(What the task requires) Below are entries to reproduce exactly, apart from their pictures.

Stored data
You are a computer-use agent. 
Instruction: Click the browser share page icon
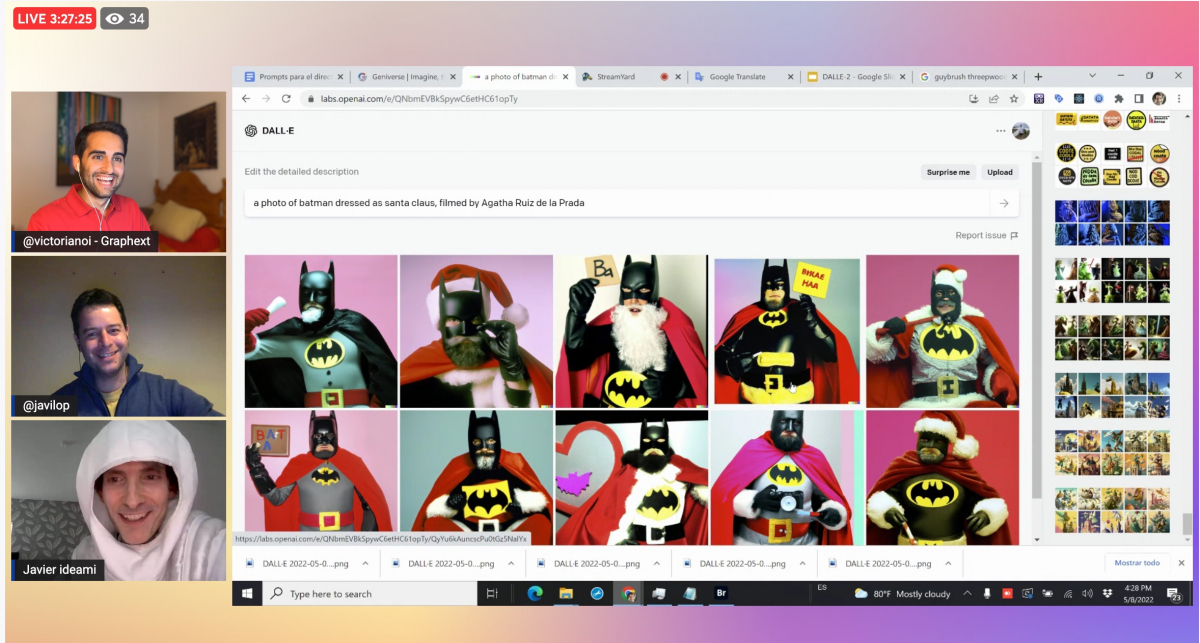(x=994, y=99)
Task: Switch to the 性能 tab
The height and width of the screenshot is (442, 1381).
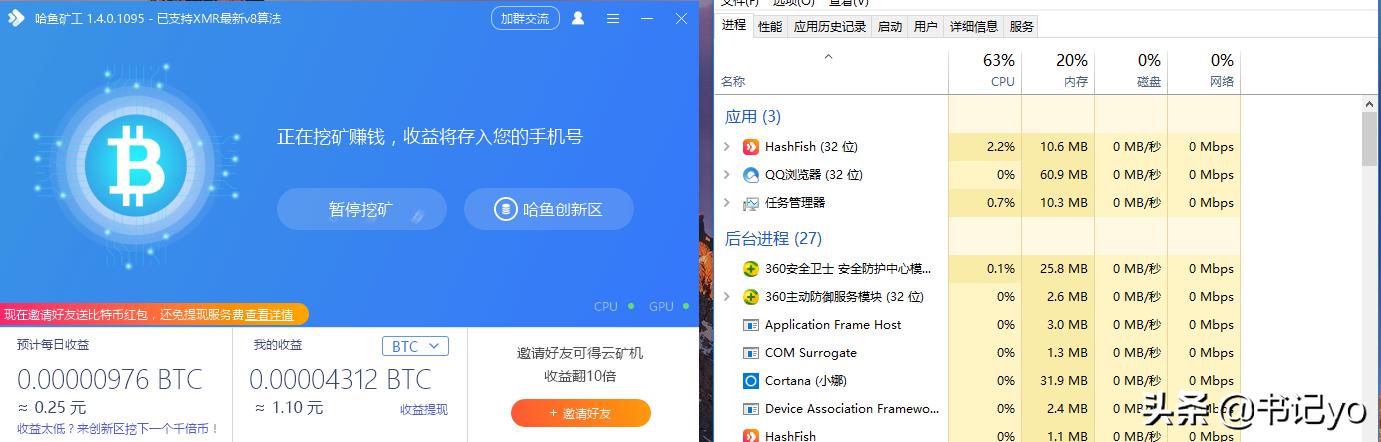Action: click(770, 27)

(Exercise output)
You are a computer-use agent. 
Instruction: Click the browser share page icon
(x=994, y=99)
Task: Switch to the 性能 tab
The height and width of the screenshot is (442, 1381).
Action: click(770, 27)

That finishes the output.